┏━━

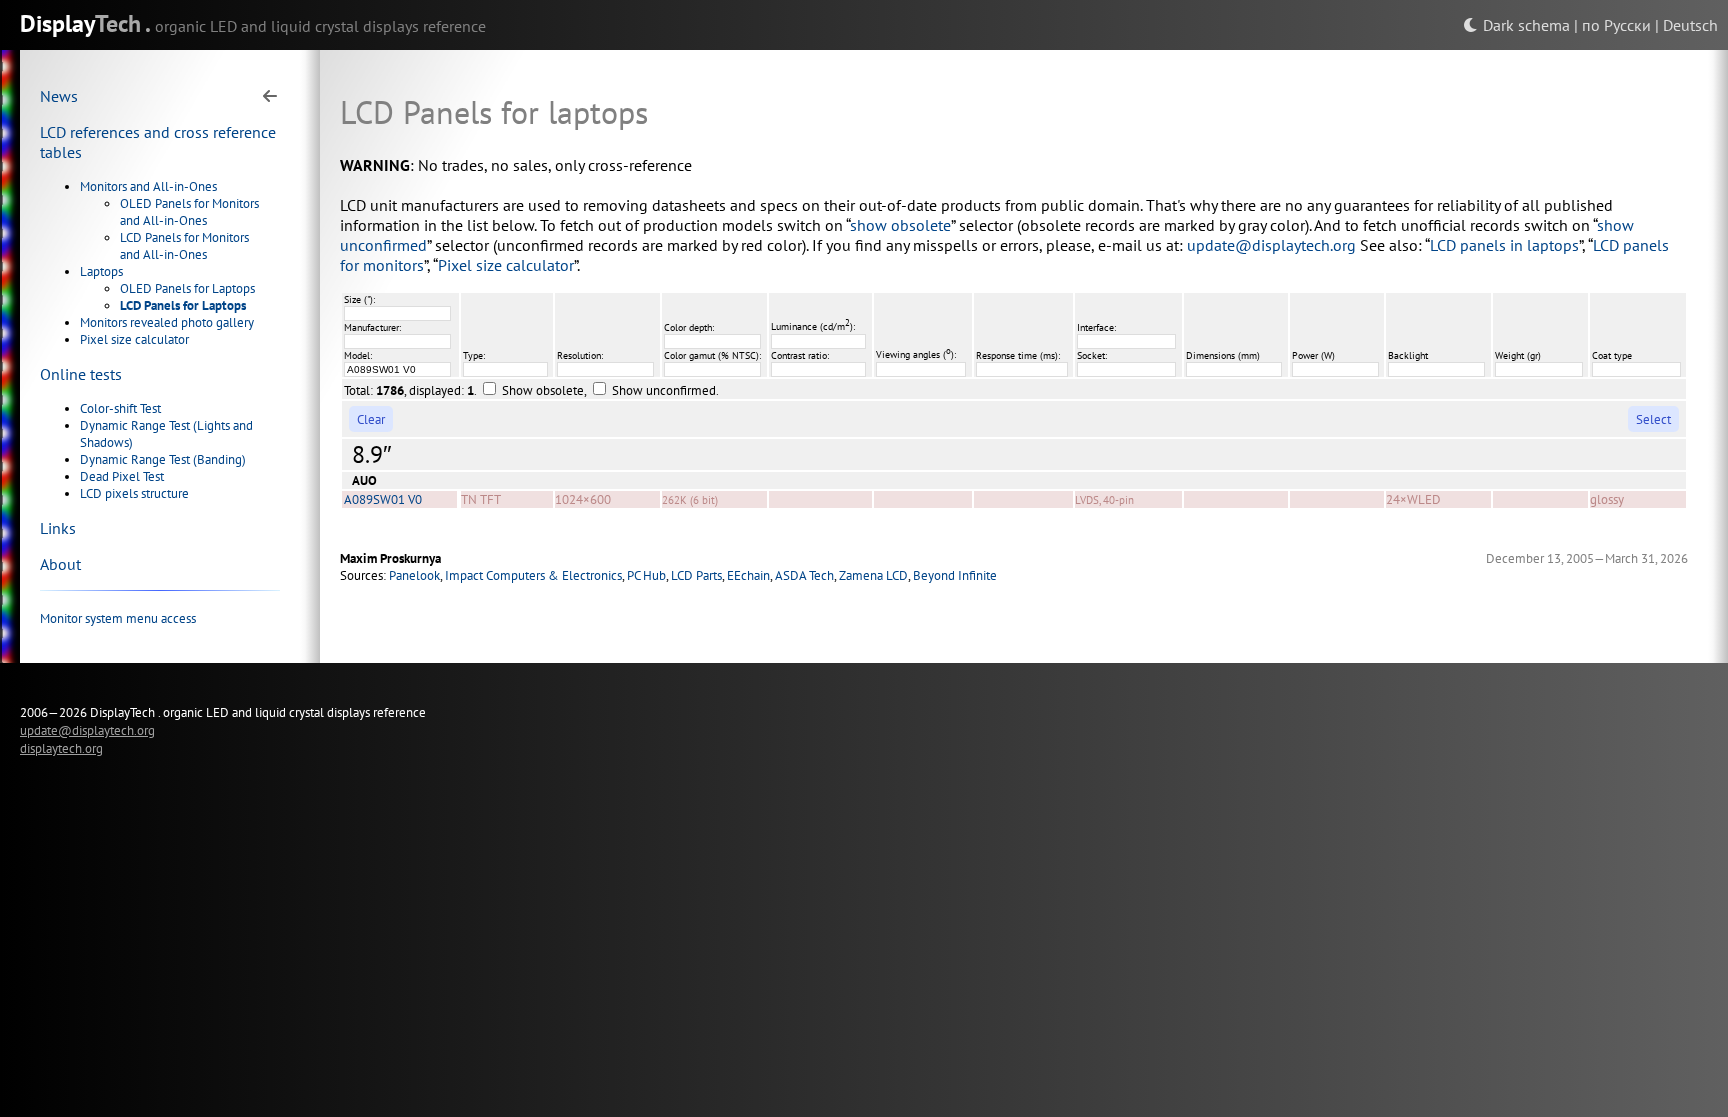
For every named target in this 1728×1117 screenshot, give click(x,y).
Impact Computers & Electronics (533, 575)
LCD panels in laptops (1504, 245)
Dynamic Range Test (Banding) (163, 459)
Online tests (81, 374)
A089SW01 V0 (383, 499)
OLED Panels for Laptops (187, 288)
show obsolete (900, 225)
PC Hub (646, 575)
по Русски (1616, 25)
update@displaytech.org (1271, 245)
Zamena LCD (873, 575)
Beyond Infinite (955, 575)
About (60, 564)
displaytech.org (61, 748)
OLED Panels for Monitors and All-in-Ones (189, 212)
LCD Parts (696, 575)
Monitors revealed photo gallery (167, 322)
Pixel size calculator (134, 339)
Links (58, 528)
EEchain (748, 575)
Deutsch (1690, 25)
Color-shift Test (120, 408)
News (59, 96)
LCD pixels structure (134, 493)
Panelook (414, 575)
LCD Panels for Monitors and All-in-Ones (184, 246)
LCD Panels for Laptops (183, 305)
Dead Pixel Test (122, 476)
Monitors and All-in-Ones (148, 186)
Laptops (101, 271)
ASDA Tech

┗━━

EXERCISE
Please make your reply exactly the lines from the one containing "displaytech.org (61, 748)" through the end of the entries above, and nothing more.

SOLUTION TO THIS EXERCISE
displaytech.org (61, 748)
OLED Panels for Monitors and All-in-Ones (189, 212)
LCD Parts (696, 575)
Monitors revealed photo gallery (167, 322)
Pixel size calculator (134, 339)
Links (58, 528)
EEchain (748, 575)
Deutsch (1690, 25)
Color-shift Test (120, 408)
News (59, 96)
LCD pixels structure (134, 493)
Panelook (414, 575)
LCD Panels for Monitors and All-in-Ones (184, 246)
LCD Panels for Laptops (183, 305)
Dead Pixel Test (122, 476)
Monitors and All-in-Ones (148, 186)
Laptops (101, 271)
ASDA Tech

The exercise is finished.